Below we show the Weak, Strong, Typed Weak and Typed Strong summaries of a 10 million triples BSBM benchmark graph (not saturated). BSBM models data about products which are for sale from different vendors; products are characterized by product features, and they have reviews, written by reviewers. In the BSBM benchmark scenario, products, reviews (and with them, the reviewers) are published by (originate from) different rating sites; publisher information remains attached to these resources, to state where they come from.

How to read a visualization?

The Weak summary collapses all nodes into one. Many nodes are considered equivalent because they have the outgoing property publisher, which, in turn, makes other (quite unrelated) properties equivalent (part of the same source clique).

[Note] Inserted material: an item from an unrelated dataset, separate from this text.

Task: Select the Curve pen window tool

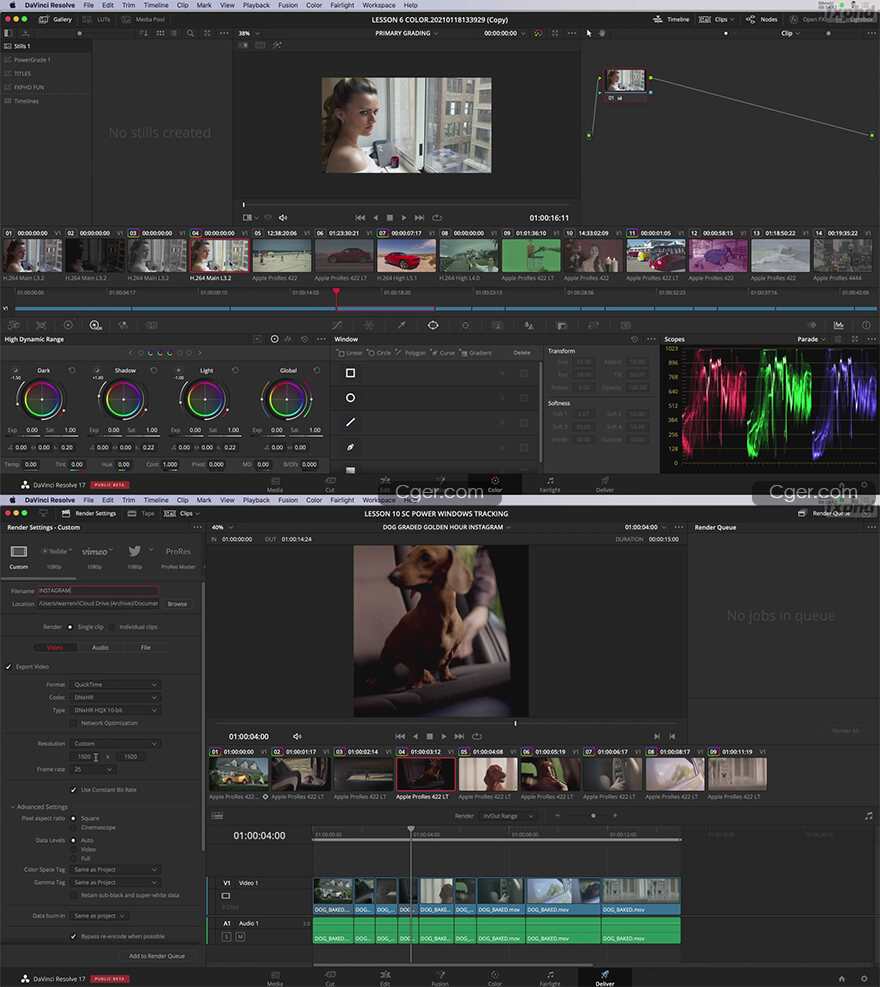Action: coord(350,446)
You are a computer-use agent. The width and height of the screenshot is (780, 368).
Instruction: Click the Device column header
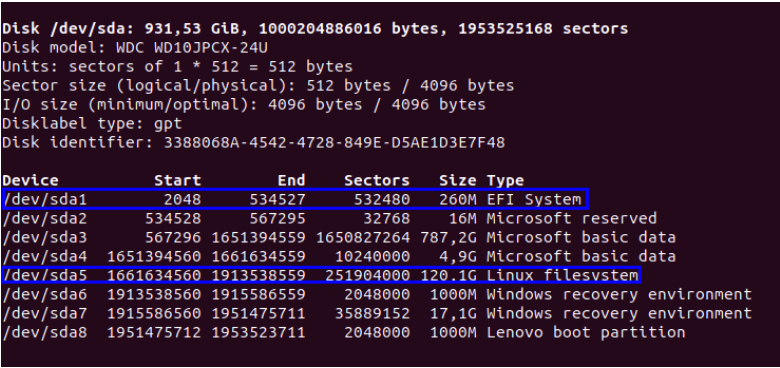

The Strong summary achieves a much more readable separation. The central node and the upper node mostly represent products. The upper node also represents Offers and Reviews; the central node only represents Products. Strong summarization sets them apart because Offers and Reviews (upper node) refer to products (lower node). Thus, BSBM graph nodes represented by these two nodes are separated into the sources (top) and targets (center) of the edges labeled “product” (connecting Offers to the Product) and “reviewFor” (connecting Reviews to the Products they are about).
The small node at the left represents the people who wrote product reviews; the node at the bottom groups vendors and producers, which are those that produced and published product information; the node at the bottom right represents all the product features.

Our TypedWeak, TypedStrong summaries can only be meaningful thanks to our technique of finding the most general types. Summarizing by giving priority to types, without generalizing them, leads to huge numbers of nodes and edges; the summary cannot be rendered nor is it comprehensible for humans.

Summaries based on bisimulation had even more nodes and edges; they cannot be meaningfully rendered in the same way.